Page excerpt.
◇ ◇ ◇ ◇ ◇ ◇ ◇
As shown in the chart above, and in the prices from ORTP table in Section III, renewable resources are expected to exhibit a higher cost of new entry than gas-fired resources. The MOPR’s resource-type cost stratification is relatively consistent with other analyses examining the levelized cost of energy from new electricity generation resources.[35]

  1. Please describe the MOPR’s impact on new renewable resources supported by long-term contracts.
  2. While new resources are not precluded from offering below their relevant ORTP if they are able to justify unique resource-specific economics, the MOPR will remove any revenues derived from ratepayers to support a renewable project pursuant to state laws from new renewable resource offers. As a general matter, this reinforces the stratification effect on the supply curve. Since renewable resources are not likely to be a lower cost solution than more mature technologies for meeting the region’s resource adequacy targets, the MOPR will likely exclude renewable resources from the FCM. This outcome is both logical and foreseeable; the MOPR is designed to deter so-called uneconomic entry.[36]
  3. Are there other ways in which renewable resources are effectively excluded from the auction?
  4. Yes. The conduct of the descending clock auction also serves to exclude certain renewable resources. For example, biomass has an ORTP that exceeds the auction starting price. As a result, biomass resources will not ever be selected in the auction, unless they can justify resource-specific economics that support an offer below the auction starting price. Once the auction begins at a price of $15/kW-month, the $24/kW-month biomass offer floor has already been priced out of competition. After the first round, when the bid price decreases from $15/kW-month, other renewables, including solar, off-shore wind, landfill gas, small hydro, and tidal power, will be removed from the auction because their ORTP is set at the auction starting price. Once the FCA begins, the only renewable resource with a functional opportunity to participate is on-shore wind, with its $14/kW-month ORTP. However, once the first round of the auction ends, on-shore wind will also likely be eliminated from participation.
◇ ◇ ◇ ◇ ◇ ◇ ◇
Tasks and exercises.
1. Using the MOPR passage, answer these:
(a) What ORTP does on-shore wind have?
(b) At what price does the auction begin?
(c) What is the MOPR designed to deter?
2. Output the part of the MOPR passage between "As shown in" and "by long-term contracts.", inclusive, copying it word for word.
3. Do these statements agree with the MOPR passage? Answer yes or no for each, and quote the words that decide it.
(a) Biomass has an offer floor of $24/kW-month.
(b) Renewable resources are expected to have a lower cost of new entry than gas-fired resources.
(c) Solar's ORTP is set at the auction starting price.
The rows after this point have no connection to the MOPR passage.

Dataset excerpts.
◇ ◇ ◇ ◇ ◇ ◇ ◇
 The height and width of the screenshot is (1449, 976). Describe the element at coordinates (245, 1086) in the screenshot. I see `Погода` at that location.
◇ ◇ ◇ ◇ ◇ ◇ ◇
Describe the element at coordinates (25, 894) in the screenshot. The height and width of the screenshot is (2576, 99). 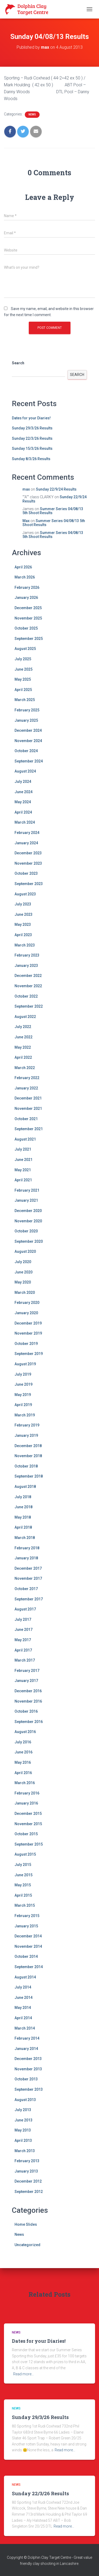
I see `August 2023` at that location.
◇ ◇ ◇ ◇ ◇ ◇ ◇
Results of the exercise.
1.
(a) $14/kW-month
(b) $15/kW-month
(c) So-called uneconomic entry

2.
As shown in the chart above, and in the prices from ORTP table in Section III, renewable resources are expected to exhibit a higher cost of new entry than gas-fired resources. The MOPR’s resource-type cost stratification is relatively consistent with other analyses examining the levelized cost of energy from new electricity generation resources.[35]

  1. Please describe the MOPR’s impact on new renewable resources supported by long-term contracts.

3.
(a) Yes: "the $24/kW-month biomass offer floor has already been priced out of competition"
(b) No: "renewable resources are expected to exhibit a higher cost of new entry than gas-fired resources"
(c) Yes: "other renewables, including solar, off-shore wind, landfill gas, small hydro, and tidal power, will be removed from the auction because their ORTP is set at the auction starting price"